120話 フライング③
「どうしよ、起こしてきた方がいいかな?」
「早く見せてあげよーよ!」
「いやー? もうちょっと待ってみない?」
翌朝、寝室からの移動途中。
なにやら三兄弟が騒がしい。
「どうしたん──」
「セイにーみてみて! すっごい事になってるよ!」
言葉を遮りながら、冊子を持った一人が詰め寄ってくる。
身長差で見づらいが、表紙は週刊報道誌のそれだ。
「一体どうし…!?」
そこには、昨日の自分の乱入が特集されていた。
題目は「謎の英傑?現る!」との事。いつの間に撮られていたのか、ナイフの子を取り押さえた時の自分の写真が載っている。
「ちょっと、これ借りていいか?」
「うん、いーよー。」
屈んで受け取り、目を通す。
気が急きじっくり読む余裕は無く、大まかな概要だけ確認する。
こうなった原因は、記事によると「物珍しさ」らしい。
英傑といえば、大きく名乗りを挙げてアピールをするもの。一般にもそう認識されてる。
しかしあの時、自分は一言も発さずに事を片付けた。前例がほとんど無いその事が、大きく興味を引く要因らしい。

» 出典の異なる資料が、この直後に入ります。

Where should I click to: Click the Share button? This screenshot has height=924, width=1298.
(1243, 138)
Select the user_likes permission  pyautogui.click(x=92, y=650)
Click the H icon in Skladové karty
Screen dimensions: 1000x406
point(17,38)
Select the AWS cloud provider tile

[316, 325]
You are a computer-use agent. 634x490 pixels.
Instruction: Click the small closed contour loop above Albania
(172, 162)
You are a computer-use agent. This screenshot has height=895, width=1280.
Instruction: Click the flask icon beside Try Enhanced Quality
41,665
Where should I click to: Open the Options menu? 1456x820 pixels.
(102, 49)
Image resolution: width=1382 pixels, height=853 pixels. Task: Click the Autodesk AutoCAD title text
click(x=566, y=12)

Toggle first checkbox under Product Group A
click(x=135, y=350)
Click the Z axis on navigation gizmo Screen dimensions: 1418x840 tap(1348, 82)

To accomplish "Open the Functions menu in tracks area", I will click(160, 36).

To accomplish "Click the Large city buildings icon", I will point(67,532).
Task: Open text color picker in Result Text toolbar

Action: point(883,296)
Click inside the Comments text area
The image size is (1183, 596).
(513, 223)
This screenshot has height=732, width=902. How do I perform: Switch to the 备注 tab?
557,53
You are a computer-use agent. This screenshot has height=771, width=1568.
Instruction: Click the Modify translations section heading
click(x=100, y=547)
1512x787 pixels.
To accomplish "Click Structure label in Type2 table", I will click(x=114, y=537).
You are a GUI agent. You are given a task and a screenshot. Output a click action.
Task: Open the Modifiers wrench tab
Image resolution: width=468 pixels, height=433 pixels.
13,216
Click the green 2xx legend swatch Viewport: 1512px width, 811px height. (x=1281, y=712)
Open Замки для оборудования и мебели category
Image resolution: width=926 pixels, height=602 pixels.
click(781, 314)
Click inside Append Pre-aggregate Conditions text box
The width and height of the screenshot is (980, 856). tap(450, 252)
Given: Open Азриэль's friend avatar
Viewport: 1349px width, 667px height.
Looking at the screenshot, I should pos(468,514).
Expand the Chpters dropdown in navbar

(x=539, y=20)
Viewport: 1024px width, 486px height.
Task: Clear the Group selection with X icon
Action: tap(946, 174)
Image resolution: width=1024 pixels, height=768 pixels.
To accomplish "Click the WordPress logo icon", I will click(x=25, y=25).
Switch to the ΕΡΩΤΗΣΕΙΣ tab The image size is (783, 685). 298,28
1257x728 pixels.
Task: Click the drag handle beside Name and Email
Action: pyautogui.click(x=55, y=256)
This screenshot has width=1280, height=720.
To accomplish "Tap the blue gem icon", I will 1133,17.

その後テムスさんの到着で事は把握できたはずだが、そこまで居た人は少ないらしく、「謎である」という話ばかりが膨らまされている。
「これは……?」
「今回の事を火種にして、今一度盛り上げたいんだろうよ、興行的には。」
そう割り込んできたのは、ミレースさんだった。
「それってどういう事なので?」
「最近マンネリが続いてたからな、英傑事情。ちょっと珍しい事しても、続かないか、もっと強烈な個性が上に居て埋もれるか。」
「けど、こんな単純な事でそんなに?」
特に変わったスキルも必要無い、些細な事。本当にそんな事だけで?
「先入観だよ。英傑は人気取ってなんぼ、その為には名乗りは必須、ってな。
あるいは思いついたとしても、そんな博打みたいな事はしたくねぇってのもあるだろうな。」
「けど結局『謎』とされたら知名度も何も無いし、本末転倒なのでは?」
「便宜上『人気度』と呼ばれちゃいるが、採点は民衆がするもんじゃねぇからな。別に名や所属がは周知されなくても問題ねぇんだなこれが。
それも先入観の一つだよ。」
「…なるほど。」
「ま、丁度いい頃合いだろ。
こっちの作業ももうじき片付く。お前らもこの街に慣れてきたろ?」
「それってもしかして…?」
「ラディも連れてこい。今後のプラン組むぞ。」